* **To do**
Reproduce exactly, and only, the lines below from the one containing "Task: Expand the ProLevel_Read_Latency_High" through the one containing "You are a computer-use agent. 2178x1624".

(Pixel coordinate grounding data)
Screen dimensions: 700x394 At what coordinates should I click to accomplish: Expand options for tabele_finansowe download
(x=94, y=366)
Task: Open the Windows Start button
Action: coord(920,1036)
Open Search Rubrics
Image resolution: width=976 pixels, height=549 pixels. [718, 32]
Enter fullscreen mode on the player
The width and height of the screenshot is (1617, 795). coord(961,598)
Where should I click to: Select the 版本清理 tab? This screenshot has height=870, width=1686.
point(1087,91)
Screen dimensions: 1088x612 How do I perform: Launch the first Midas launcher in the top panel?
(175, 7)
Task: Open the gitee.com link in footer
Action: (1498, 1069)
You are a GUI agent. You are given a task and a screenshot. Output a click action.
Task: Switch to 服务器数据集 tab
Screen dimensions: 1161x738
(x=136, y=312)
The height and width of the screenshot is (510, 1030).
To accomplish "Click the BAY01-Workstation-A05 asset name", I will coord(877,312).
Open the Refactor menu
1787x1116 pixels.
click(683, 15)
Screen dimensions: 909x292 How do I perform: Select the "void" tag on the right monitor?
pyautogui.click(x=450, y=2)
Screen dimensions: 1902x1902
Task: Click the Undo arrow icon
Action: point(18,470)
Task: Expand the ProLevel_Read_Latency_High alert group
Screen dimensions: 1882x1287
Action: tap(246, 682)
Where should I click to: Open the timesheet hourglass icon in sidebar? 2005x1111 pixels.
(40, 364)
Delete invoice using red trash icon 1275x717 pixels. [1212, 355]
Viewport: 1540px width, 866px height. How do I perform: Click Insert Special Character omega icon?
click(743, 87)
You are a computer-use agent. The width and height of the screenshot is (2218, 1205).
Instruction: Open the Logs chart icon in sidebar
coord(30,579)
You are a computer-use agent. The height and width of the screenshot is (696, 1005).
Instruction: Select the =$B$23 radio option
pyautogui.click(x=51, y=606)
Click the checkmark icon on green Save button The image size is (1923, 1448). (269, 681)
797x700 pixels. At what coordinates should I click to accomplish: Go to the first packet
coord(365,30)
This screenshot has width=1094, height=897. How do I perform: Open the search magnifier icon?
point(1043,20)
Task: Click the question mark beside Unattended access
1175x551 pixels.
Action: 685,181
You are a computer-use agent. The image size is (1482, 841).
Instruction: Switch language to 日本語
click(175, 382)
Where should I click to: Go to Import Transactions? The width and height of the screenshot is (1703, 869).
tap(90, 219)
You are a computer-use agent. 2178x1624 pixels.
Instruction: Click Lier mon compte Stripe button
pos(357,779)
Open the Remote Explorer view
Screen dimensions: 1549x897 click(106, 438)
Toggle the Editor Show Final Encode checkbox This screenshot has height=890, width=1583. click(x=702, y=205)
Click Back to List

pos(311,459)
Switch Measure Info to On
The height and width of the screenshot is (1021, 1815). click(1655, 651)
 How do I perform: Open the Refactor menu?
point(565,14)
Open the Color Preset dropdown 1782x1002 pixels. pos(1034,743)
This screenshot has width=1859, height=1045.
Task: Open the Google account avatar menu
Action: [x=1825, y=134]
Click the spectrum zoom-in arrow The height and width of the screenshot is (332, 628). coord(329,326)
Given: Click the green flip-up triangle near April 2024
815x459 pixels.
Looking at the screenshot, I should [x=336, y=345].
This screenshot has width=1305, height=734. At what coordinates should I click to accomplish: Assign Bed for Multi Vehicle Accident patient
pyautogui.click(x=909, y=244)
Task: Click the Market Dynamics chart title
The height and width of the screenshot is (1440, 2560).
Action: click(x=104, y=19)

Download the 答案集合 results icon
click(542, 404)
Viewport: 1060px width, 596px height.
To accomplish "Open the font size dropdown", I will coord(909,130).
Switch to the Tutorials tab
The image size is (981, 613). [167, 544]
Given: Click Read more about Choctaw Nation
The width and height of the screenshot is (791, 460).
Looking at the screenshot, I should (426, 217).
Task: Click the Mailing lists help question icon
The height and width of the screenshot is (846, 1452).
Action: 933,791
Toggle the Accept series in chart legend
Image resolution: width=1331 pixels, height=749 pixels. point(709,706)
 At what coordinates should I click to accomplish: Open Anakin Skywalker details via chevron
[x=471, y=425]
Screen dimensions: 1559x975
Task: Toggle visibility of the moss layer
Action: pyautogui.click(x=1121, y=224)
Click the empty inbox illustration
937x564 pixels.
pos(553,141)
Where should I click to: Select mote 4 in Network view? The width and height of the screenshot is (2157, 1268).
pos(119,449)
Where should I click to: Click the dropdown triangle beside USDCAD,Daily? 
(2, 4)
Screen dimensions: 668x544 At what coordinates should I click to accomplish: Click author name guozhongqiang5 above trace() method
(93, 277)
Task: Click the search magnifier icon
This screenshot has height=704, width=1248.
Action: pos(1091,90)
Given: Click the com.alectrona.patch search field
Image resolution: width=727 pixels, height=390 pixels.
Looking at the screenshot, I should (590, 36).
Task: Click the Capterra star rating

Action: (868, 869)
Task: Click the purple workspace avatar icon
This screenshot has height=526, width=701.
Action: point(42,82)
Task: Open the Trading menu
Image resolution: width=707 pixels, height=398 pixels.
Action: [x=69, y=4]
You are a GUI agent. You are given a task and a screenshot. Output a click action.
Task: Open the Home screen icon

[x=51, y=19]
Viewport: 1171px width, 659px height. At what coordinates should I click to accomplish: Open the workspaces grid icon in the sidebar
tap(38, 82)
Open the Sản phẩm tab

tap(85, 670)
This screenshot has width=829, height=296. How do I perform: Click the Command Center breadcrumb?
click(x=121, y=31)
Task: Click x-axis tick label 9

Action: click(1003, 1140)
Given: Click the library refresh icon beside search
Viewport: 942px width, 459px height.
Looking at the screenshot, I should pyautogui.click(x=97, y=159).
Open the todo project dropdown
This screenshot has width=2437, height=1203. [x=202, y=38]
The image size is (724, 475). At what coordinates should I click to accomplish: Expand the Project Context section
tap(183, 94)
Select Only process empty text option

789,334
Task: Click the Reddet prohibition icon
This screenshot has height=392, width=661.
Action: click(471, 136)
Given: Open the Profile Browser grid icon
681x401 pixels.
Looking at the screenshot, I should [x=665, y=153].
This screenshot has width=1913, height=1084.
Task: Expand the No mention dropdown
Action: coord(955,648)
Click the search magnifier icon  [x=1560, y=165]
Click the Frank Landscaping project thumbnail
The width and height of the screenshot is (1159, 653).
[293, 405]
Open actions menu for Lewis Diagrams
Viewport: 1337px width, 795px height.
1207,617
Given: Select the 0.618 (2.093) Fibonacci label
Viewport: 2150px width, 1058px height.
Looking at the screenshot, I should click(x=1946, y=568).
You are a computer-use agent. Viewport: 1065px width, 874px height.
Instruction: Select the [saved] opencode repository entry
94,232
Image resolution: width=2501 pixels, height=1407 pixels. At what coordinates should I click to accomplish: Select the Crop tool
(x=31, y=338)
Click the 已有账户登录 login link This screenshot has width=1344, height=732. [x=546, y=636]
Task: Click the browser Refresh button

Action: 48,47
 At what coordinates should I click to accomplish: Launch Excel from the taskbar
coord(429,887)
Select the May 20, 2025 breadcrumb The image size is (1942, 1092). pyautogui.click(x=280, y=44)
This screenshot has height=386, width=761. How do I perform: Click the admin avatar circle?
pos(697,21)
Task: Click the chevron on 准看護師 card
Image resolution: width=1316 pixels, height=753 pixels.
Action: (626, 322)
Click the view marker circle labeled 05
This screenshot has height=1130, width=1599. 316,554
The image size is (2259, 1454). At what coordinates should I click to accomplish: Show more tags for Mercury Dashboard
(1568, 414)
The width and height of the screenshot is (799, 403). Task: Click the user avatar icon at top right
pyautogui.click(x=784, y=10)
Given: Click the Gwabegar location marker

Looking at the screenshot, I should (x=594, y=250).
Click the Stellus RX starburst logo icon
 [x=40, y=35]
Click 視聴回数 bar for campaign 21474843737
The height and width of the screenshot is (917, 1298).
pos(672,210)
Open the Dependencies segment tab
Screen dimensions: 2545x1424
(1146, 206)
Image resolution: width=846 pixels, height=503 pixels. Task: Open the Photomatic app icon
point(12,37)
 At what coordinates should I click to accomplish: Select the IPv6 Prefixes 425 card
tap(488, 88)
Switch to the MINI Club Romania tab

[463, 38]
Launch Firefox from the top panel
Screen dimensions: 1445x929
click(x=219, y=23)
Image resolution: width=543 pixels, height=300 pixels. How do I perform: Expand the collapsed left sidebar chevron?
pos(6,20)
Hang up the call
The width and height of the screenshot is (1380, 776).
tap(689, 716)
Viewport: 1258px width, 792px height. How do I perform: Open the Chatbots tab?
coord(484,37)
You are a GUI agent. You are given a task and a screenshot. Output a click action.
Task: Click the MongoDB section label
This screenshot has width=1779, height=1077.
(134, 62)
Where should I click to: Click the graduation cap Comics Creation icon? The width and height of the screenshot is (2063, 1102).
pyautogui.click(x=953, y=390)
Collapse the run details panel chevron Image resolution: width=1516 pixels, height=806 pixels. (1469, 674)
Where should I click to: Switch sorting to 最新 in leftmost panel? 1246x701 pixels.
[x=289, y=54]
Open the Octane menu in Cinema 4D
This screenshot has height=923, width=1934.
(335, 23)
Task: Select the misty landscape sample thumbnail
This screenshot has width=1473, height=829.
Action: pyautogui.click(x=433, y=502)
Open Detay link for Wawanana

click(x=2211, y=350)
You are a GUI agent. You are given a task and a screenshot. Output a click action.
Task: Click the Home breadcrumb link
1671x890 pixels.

* **Completed exercise**
Task: Expand the ProLevel_Read_Latency_High alert group
Screen dimensions: 1882x1287
Action: tap(246, 682)
Where should I click to: Open the timesheet hourglass icon in sidebar? 2005x1111 pixels.
(40, 364)
Delete invoice using red trash icon 1275x717 pixels. [1212, 355]
Viewport: 1540px width, 866px height. How do I perform: Click Insert Special Character omega icon?
click(743, 87)
You are a computer-use agent. The width and height of the screenshot is (2218, 1205).
Instruction: Open the Logs chart icon in sidebar
coord(30,579)
You are a computer-use agent. The height and width of the screenshot is (696, 1005).
Instruction: Select the =$B$23 radio option
pyautogui.click(x=51, y=606)
Click the checkmark icon on green Save button The image size is (1923, 1448). (269, 681)
797x700 pixels. At what coordinates should I click to accomplish: Go to the first packet
coord(365,30)
This screenshot has width=1094, height=897. How do I perform: Open the search magnifier icon?
point(1043,20)
Task: Click the question mark beside Unattended access
1175x551 pixels.
Action: 685,181
You are a computer-use agent. The image size is (1482, 841).
Instruction: Switch language to 日本語
click(175, 382)
Where should I click to: Go to Import Transactions? The width and height of the screenshot is (1703, 869).
tap(90, 219)
You are a computer-use agent. 2178x1624 pixels.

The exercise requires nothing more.